Simon Wohlfahrt / AFP
Avrupa Komisyonu Çarşamba günü yaptığı açıklamada, AB üyesi ülkelerin önümüzdeki aylarda, 2026 yılı ortalarında yürürlüğe girecek olan sığınmacılara yönelik yeni düzenlemeyi nasıl uygulayacaklarına ilişkin planlar hazırlayacaklarını söyledi.
Komisyon Başkan Yardımcısı Margaritis Schinas, Avrupa Birliği’nin geçen ay kabul ettiği ve bloğun iltica ve göç yasalarında reform yapan yeni paktın uygulanmasıyla ilgili hazırlıklara başlandığını söyledi.
Schinas, Haziran 2026’da yürürlüğe girecek pakt için “binlerce sayfalık” karmaşık düzenleyici metinlerin hazırlanması gerekeceğini söyledi ve bunu “Herkül işi” bir görev olarak nitelendirdi.

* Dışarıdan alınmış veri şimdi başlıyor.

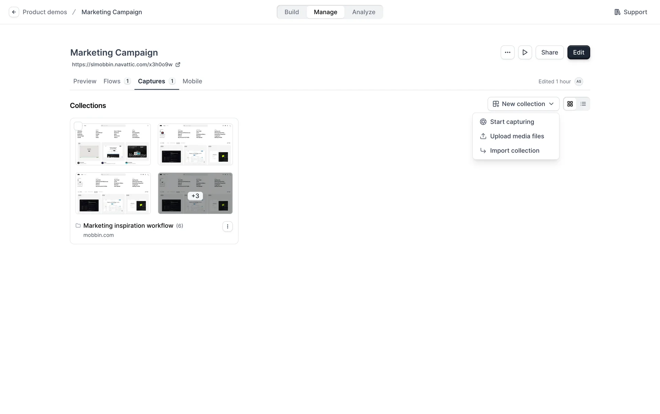
Task: Open the Mobile tab
Action: pyautogui.click(x=192, y=81)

Sığınmacılar için şartlar zorlaşıyor
Anlaşma uyarınca, bloğun iltica düzenlemeleri düzensiz göçmenler için daha sert hale gelecek, bu kişiler hızlandırılmış inceleme prosedürleriyle karşı karşıya kalacak ve iltica talebinde bulunmaya uygun bulunmayanların sınır dışı edilmeleri hızlandırılacak.
Sığınma talepleri oluşturulup incelenirken göçmenleri tutmak için yeni sınır merkezleri oluşturulacak.
Yeni kurallar ayrıca AB ülkelerinin İtalya ve Yunanistan gibi “ön cephe” ülkelerinden binlerce sığınmacıyı kabul etmelerini ya da bunun yerine baskı altındaki ülkelere para veya başka kaynaklar sağlamalarını gerektiriyor.
Komisyonun hazırladığı çalışma planı Perşembe günü Lüksemburg’da yapılacak bir toplantıda AB içişleri bakanlarına sunulacak. Üye devletler tarafından hazırlanan planların 12 Aralık’a kadar komisyona sunulması gerekiyor.
Johansson, AB’nin üye ülkelere paktın tedbirlerinin uygulanmasına yardımcı olmak üzere 3.6 milyar Euro sağlayacağını söyledi. Johansson, birçok ülkenin bu tedbirler üzerinde çalışmaya başladığını söyledi.
Bazı AB ülkeleri paktı yeterli bulmuyor
Aralarında İtalya, Yunanistan, Danimarka ve Çek Cumhuriyeti’nin de bulunduğu 15 ülke geçen ay komisyona bir mektup yazarak düzensiz göçmenlerin blok dışındaki ülkelere gönderilmesi için “yeni çözümler” çağrısında bulundu.
Ancak Schinas, İngiltere’nin sığınmacıları kabul etmek için Ruanda ile yaptığı türden bir anlaşmanın AB hukuku ve paktın hükümleri uyarınca işlemeyeceğini belirtti.
Ancak Schinas, AB’nin Tunus ve Mısır gibi bazı ülkelerle yaptığı ve AB fonları karşılığında göçmenlerin kendi topraklarından Avrupa’ya gidişini engelleme şartını içeren ortaklıkları savundu.